Тут главное не упустить момент. Как только он начинает разговаривать с закрытыми глазами – всё. Больше ни капли не наливать, про политику не говорить. До тех пор пока не заснёт, или глаза не откроет, беседовать на отвлечённые темы. Кто знаком с ним, и с этими немудрёными правилами, может чувствовать себя довольно комфортно и в наиполнейшей безопасности.

Как-то раз, в одну из таких прогулок, на соседней лавочке устроилась на перекур компания празднично разодетых людей. Трое из них были мне знакомы по предприятию, вместе с которым я влачил своё существование в свободное от суббот и воскресений время.

Поздоровались, перезнакомились, оказались на квартире хлебосольной именинницы, заранее приготовившей стол для продолжения банкета. Её-то день рождения компания и справляла в ближайшем кафе.

Хозяйка рассадила гостей по местам, и я оказался на другом конце стола от своего приятеля, присевшего рядом с дверями ведущими в комнату. Увлёкшись беседой с именинницей и притупив бдительность, я не отслеживал состояние «надзираемого».
Многоголосый шум, обычно сопровождающий застолье, как по команде стих, после мощного удара кулаком по столу, от которого зазвенела посуда.

Мой приятель с закрытыми глазами поднимался со стула.

Ну, мне-то было легче, я всё это уже не раз видел, а вот гости…

- Я на «Авроре» служил… Я вам за Ленина, за партию… - начал приятель сольную программу.

Несколько слабонервных женщин взвизгнули.

Приятель, всё так же с закрытыми глазами поводил пальцем из стороны в сторону:

- Тихо контра!

В этот момент он напоминал Вангу, взывающую к духу революции. Его вид у непосвящённых вызывал мистический ужас.

Именинница ощутимо вцепилась в моё предплечье.

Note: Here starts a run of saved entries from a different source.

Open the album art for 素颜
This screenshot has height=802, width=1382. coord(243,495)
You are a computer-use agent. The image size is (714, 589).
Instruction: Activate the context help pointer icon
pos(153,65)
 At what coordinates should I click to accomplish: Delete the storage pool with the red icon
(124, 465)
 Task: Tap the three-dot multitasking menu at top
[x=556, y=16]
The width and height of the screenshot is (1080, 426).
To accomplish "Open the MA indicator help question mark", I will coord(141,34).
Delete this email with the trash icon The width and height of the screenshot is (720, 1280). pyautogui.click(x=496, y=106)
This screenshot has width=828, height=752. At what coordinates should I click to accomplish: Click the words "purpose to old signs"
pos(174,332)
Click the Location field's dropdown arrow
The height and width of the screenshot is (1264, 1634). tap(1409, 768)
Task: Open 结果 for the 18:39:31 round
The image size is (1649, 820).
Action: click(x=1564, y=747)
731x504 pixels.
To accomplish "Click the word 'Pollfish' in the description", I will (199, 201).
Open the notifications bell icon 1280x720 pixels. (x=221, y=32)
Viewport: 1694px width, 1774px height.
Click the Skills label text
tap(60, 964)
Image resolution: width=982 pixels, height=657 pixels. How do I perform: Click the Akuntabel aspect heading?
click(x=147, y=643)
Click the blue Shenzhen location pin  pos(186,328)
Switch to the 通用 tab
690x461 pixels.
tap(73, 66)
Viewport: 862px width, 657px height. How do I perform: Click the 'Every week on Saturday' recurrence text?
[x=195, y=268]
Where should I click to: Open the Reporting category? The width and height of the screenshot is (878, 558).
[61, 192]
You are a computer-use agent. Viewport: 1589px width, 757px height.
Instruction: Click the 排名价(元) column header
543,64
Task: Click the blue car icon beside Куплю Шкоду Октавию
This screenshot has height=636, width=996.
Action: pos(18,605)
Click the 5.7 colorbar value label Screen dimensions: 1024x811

- Подождите, скоро всё закончится, - шепнул я ей на ухо.

- Правда? – тоже шёпотом спросила она.

-Уверяю вас.
 
А потом приятель, как обычно, запел, ну если этот рёв кто-то бы осмелился назвать вокалом:

- Дремлет притихший северный город, низкое небо над головой. Что тебе снится, крейсер «Аврора»…

Гости за столом застыли.

- У вас телефон далеко? – спросил я у продолжавшей держаться за меня именинницы.
- Здесь, рядом, в сумочке. Что, милицию вызывать, или сразу психушку? – взбодрённая необходимостью какого-то бы ни было действия, всё так же шёпотом уточнила она.

- Ни в коем случае. Вы наберёте номер, который я вам назову, это мой телефон... Завтра мне позвоните, и я вам всё объясню. Перемещайтесь аккуратно, он на движение реагирует.

Приятель продолжал самозабвенно петь. Песня подходила к концу. Пора. Я ободряюще подмигнул имениннице, и начал осторожно пробираться к выходу.

Песня закончилась. Повисла тревожная тишина.

Мутным, и насколько было возможно презрительным взглядом, он окинул присутствующих:

- Что б-буржуи, страшно? – зловещим шёпотом спросил приятель, заметил прикрытые створки дверей, и вышел, открыв их в противоположную от задуманной строителями  сторону. В прихожей я его догнал, подхватив под руку, одновременно успокаивая пришедших в себя мужиков, поднявшихся со своих мест с более, чем определёнными намерениями.

Квартиру нам удалось покинуть без боя.

То, что мой приятель «двинулся» на партии… Может быть. Чего спьяну не бывает! А вот то, что он служил на «Авроре», это истинная правда. Срочную. На героическом крейсере-музее.

Насколько я знаю, эту практику отменили совсем недавно, сам читал – «Вы-сокопоставленный представитель главного штаба ВМФ заявил: «Моряки должны ходить в море. В этом смысл морской службы, а не в том, чтобы делать приборку на корабле, навечно закреплённом у бетонного причала»».

На следующий день мне позвонила вчерашняя именинница с понятными претензиями. Я, обещав ей сегодня же отремонтировать двери, уточнил номер дома и квартиры. Через час я притащил к ней  пунцового от стыда приятеля с букетом цветов и переносным ящиком с инструментами.